Selection ▸
****

AMD Threadripper Encoding Guide

  • AMD Threadripper Encoding Guide

    General settings to improve encoding speed

    • Ensure that you have the newest drivers installed for your GPU, CPU and Chipset
    • Set Memory Access Mode to Distributed in Ryzen Master (UMA)
    • For new generation Threadrippers disabling Dynamic Local Mode in Ryzen Master could improve encoding speed
    • For high performance CPU's with many cores like AMD Threadrippers or Intel Xeons there is a high chance that disabling CUDA in Premiere/Media Encoder speeds up the process, except if you have a lot of effects applied which can be rendered by the GPU (also if you export in x264 or x265)
    • Ensure that your maximum CPU power is set to 100% in the Windows-Powerplan
    • Ensure that Premiere/Media Encoder has much RAM as possible
    • I recommend to use a SSD, especially for large video files or exports

    Encoder specific settings


    • Disable a few cores in Ryzen Master (VP8 and VP9 using only a few cores)
    • To reach faster encoding times then, you can clock the other cores higher

    Sample encoding times with a Threadripper 1950X


    • Windows 10 1803
    • Adobe Premiere CC 2018 12.1 (CUDA disabled)
    • Voukoder R2 2.0.5
    • AMD Threadripper 1950X @3.7 Ghz (Memory Mode Distributed, all cores enabled)
    • 32 Gig RAM (Quad Channel)
    • Geforce GTX 1080 Ti

    NVENC H.264

    Full-HD UHD
    Export settings preset=slow qp=15 b=15000000 gpu=0 maxrate=20000000
    preset=slow profile=high rc=vbr
    Video resolution 1080p 2160p
    Video length 10 min 10 min
    Video Framerate 30 FPS 60 FPS
    Avg. FPS (export) 430 FPS 95 FPS
    Export time 50 sec 6:20 min


    Full-HD UHD
    Export settings b=8000000 preset=medium profile=high rc=abr b=15000000 preset=medium profile=high rc=abr
    Video resolution 1080p 2160p
    Video length 10 min 10 min
    Video Framerate 30 FPS 60 FPS
    Avg. CPU Usage 80% 84%
    Export time 2:45 min 16:10 min

    Is your export slow?

****

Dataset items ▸

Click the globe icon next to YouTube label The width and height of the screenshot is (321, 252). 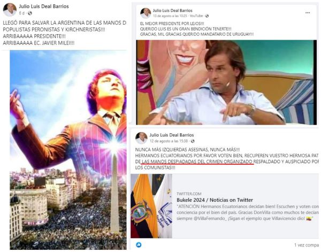point(207,16)
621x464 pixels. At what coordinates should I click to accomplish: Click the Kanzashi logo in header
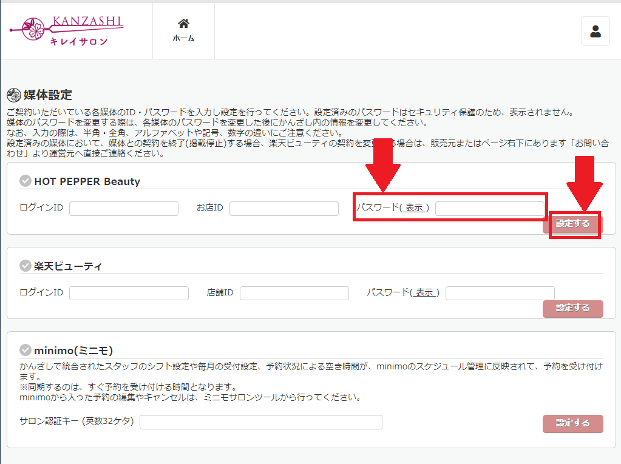click(x=67, y=31)
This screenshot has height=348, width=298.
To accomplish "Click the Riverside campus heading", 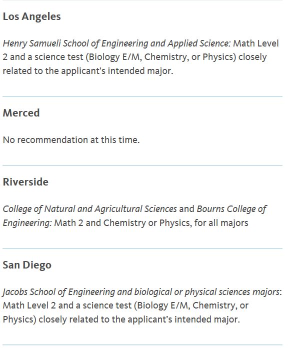I will point(26,182).
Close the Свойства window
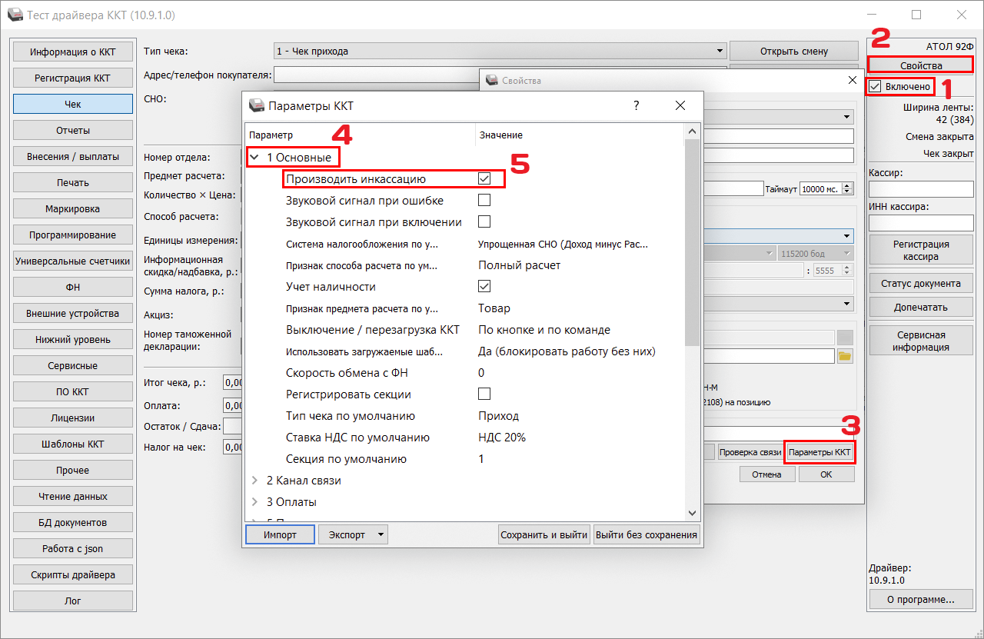Screen dimensions: 984x639 pos(852,80)
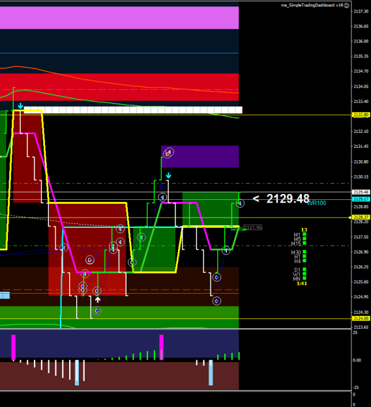Click the M1 green status square

304,234
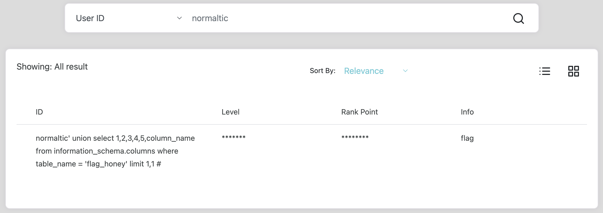
Task: Switch to list view layout
Action: click(545, 71)
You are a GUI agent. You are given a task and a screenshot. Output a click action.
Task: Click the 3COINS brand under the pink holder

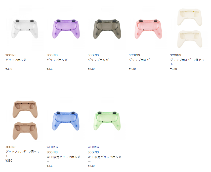pyautogui.click(x=135, y=55)
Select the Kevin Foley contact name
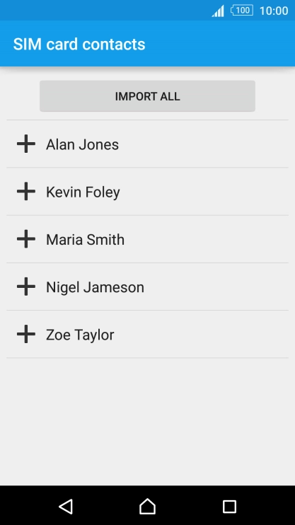This screenshot has width=295, height=525. click(x=83, y=192)
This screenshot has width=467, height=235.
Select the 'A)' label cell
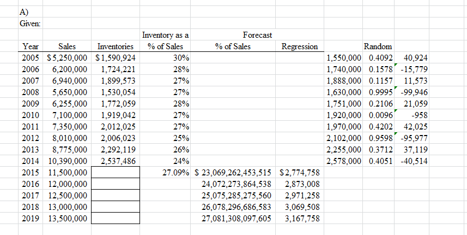[22, 11]
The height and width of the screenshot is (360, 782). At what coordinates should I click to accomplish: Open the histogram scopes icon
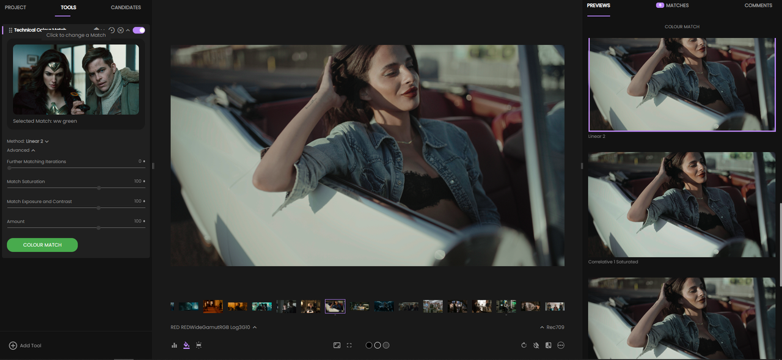174,345
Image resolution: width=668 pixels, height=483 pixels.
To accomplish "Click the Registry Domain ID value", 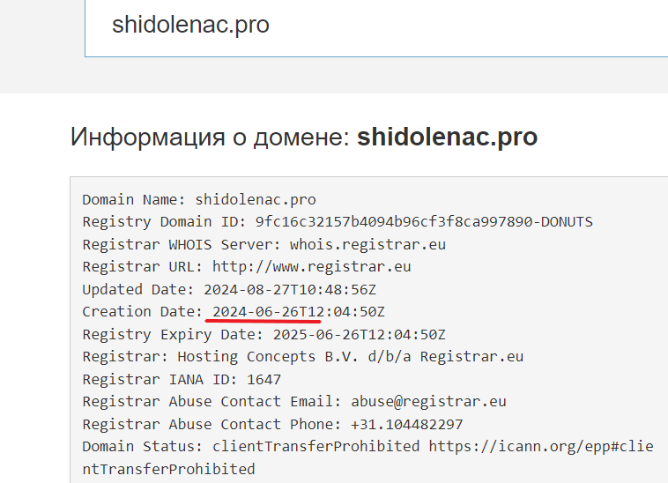I will (x=423, y=221).
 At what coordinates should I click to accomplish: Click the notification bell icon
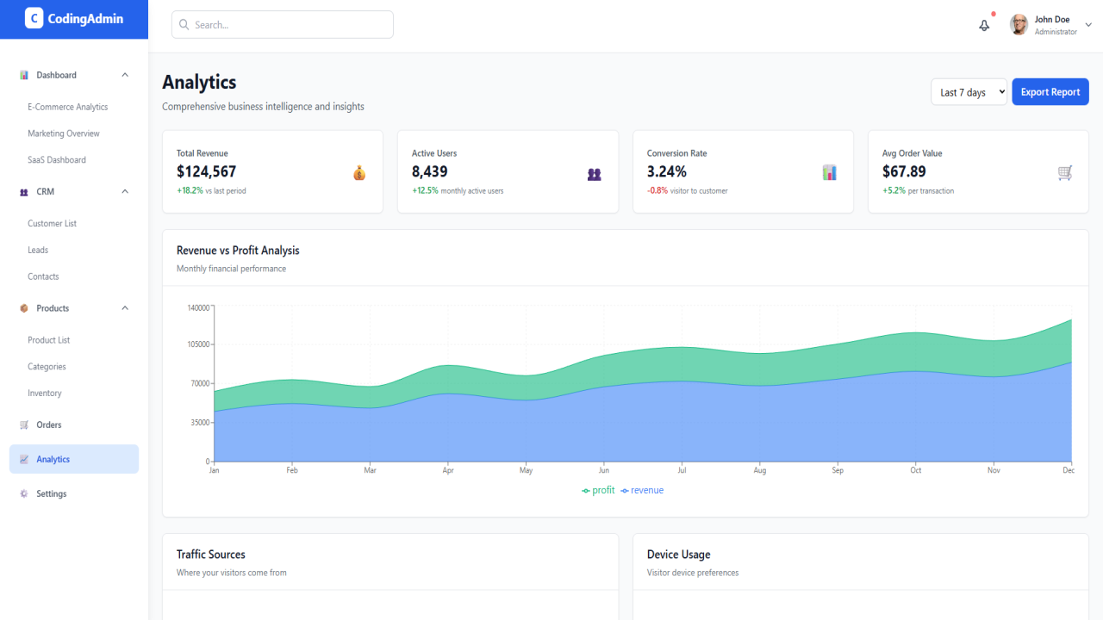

****

What you should do ▸ Duplicate verbatim the portion of the encoding guide that opens with the words containing "Encoder specific settings" and closes with "RAM (Quad Channel)". The entries stand as material separate from the encoding guide.

Reply ▸
Encoder specific settings


    • Disable a few cores in Ryzen Master (VP8 and VP9 using only a few cores)
    • To reach faster encoding times then, you can clock the other cores higher

    Sample encoding times with a Threadripper 1950X


    • Windows 10 1803
    • Adobe Premiere CC 2018 12.1 (CUDA disabled)
    • Voukoder R2 2.0.5
    • AMD Threadripper 1950X @3.7 Ghz (Memory Mode Distributed, all cores enabled)
    • 32 Gig RAM (Quad Channel)